To summarize, we argue that family firm internationalization is best understood from an IB perspective, infused by insights from the family firm literature as well as general management theory, as outlined in Figure 1. IB theory provides an analytical thread to connect various relevant constructs so as to explain the internationalization process in its entirety. Failure to engage IB theory in family firm internationalization studies is one of the reasons for the field’s fragmentation.

Levels of Analysis in Family Firms’ Internationalization Research: An Imbalanced Literature

IB research has an inherent multilevel structure, one that becomes even more pronounced in studies of family firm internationalization due to the addition of the family as a level of analysis. As a result, we propose four potential levels of analysis (individual, family, firm, and macro) that can influence family firms’ internationalization. Figure 2 visually presents our new framework, which integrates these four levels of analysis with variables considered in existing studies and with variables that we believe future studies should explore (in italics). As detailed below, several key insights can be deduced from Figure 2.

Figure 2
figure 2

Levels of analysis in family firm internationalization studies: extant literature and future research.

In terms of levels of analysis, the extant family firm internationalization literature is strongly unbalanced, focusing overwhelmingly on the firm level (97% of existing studies). Although some studies include other levels of analysis, such as the individual level (12%), family level (22%), and macro level (20%), cross-level influences remain under-researched. Accordingly, we focus on the individual, family, and macro levels, which present significant potential for future research.

Individual level

As compared to other IB studies, family firm-centric studies tend to place greater focus on behavioral aspects. However, most family firm internationalization studies take for granted individual behavioral aspects that shape decision-making, such as family-centric, affect-based, and/or emotional factors. Indeed, quantitative studies using archival data often assume but rarely measure behavioral characteristics like stewardship, altruism, and risk or loss aversion. Tsang (2006: 999) labels this practice “assumption-omitted testing” and argues that such treatment of behavioral assumptions leads to unconvincing and contradictory empirical results in theory-testing studies. For example, multiple authors report that family involvement in ownership and/or management lessens internationalization due to the family’s desire to avoid SEW dissipation (Bannò & Trento, 2016; Dou et al., 2019; Gómez-Mejía et al., 2010; Ray et al., 2018). Wei and Tsao (2019), in contrast, argue that, due to a family firm’s long-term orientation, many view internationalization as an attractive investment that can generate future value and increase SEW over time (Xu et al., 2020a). Similar contradictions appear in entry mode studies that build on SEW, as discussed above. Yet, as Schulze and Kellermanns (2015: 454) explain, researchers have relied mainly on family ownership and family management (both firm-level constructs) as proxy measures of SEW, the dimensions of which “have remained largely undefined and unmeasured.” In some cases, even firms with the same level of family ownership and management are thought to have different levels of SEW due to differing family preferences, structures, values, and histories. Although SEW is generally viewed as a firm-level construct, its roots reside in family members’ attitudes, cognition, and behaviors. Therefore, the microfoundations of SEW should not be ignored in firm-level studies. This contention is supported by Jiang et al. (2018), who find that most SEW research has overlooked the micro-level mechanisms behind the cause-and-effect relationships of SEW.

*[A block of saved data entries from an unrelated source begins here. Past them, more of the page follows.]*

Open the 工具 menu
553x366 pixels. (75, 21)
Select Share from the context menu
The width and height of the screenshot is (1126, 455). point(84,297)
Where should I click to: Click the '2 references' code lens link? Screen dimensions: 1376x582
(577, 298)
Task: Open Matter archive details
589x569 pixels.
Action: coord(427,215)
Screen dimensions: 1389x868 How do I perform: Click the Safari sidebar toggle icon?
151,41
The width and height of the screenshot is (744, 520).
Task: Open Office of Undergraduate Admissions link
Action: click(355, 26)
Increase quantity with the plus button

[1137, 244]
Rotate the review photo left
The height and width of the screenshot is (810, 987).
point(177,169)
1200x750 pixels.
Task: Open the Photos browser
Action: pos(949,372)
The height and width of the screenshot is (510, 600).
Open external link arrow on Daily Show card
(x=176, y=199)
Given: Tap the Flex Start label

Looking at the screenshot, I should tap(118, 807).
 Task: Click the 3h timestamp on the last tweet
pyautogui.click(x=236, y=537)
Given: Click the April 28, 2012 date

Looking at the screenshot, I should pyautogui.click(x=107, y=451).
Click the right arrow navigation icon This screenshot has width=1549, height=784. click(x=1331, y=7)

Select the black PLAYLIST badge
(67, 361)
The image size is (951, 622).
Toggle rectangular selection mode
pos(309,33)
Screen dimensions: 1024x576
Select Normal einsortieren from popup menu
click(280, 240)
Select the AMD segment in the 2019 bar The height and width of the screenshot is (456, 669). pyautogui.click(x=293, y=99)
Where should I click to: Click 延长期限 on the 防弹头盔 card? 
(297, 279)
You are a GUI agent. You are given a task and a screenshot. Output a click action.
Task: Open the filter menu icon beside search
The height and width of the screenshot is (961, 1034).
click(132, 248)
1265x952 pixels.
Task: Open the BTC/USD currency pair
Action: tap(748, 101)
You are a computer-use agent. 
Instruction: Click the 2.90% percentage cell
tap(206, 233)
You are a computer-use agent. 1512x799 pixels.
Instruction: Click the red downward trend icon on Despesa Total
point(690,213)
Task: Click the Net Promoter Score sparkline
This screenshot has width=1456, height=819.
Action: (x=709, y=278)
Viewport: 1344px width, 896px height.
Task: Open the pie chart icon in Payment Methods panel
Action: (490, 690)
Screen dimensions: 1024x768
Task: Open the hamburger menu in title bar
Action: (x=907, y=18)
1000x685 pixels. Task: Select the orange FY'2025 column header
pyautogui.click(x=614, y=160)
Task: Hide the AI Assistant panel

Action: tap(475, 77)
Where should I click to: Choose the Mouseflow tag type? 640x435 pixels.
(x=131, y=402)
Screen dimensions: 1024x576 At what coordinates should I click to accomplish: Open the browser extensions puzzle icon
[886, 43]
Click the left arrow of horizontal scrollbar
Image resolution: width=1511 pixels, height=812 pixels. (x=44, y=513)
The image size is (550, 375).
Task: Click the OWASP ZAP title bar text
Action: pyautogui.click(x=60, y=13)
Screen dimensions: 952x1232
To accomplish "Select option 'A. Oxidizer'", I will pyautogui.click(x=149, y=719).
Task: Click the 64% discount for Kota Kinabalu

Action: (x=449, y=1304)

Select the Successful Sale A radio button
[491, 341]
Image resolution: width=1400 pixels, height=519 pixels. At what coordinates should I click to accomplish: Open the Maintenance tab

Further, even when explicated, micro-level theoretical assumptions lack consistency across studies conducted from different theoretical perspectives. For example, agency, and especially game theoretic, approaches assume full rationality, while TCE assumes bounded rationality. The SEW perspective, in contrast, assumes that affect strongly shapes family firms' conduct, causing them at times to adopt strategies that deviate from 'rational' profit maximization objectives. These divergent behavioral assumptions thus yield conflicting conclusions. However, with some exceptions such as Banalieva and Eddleston (2011) and Holt (2012), the family firm internationalization literature has seen few attempts to reconcile them.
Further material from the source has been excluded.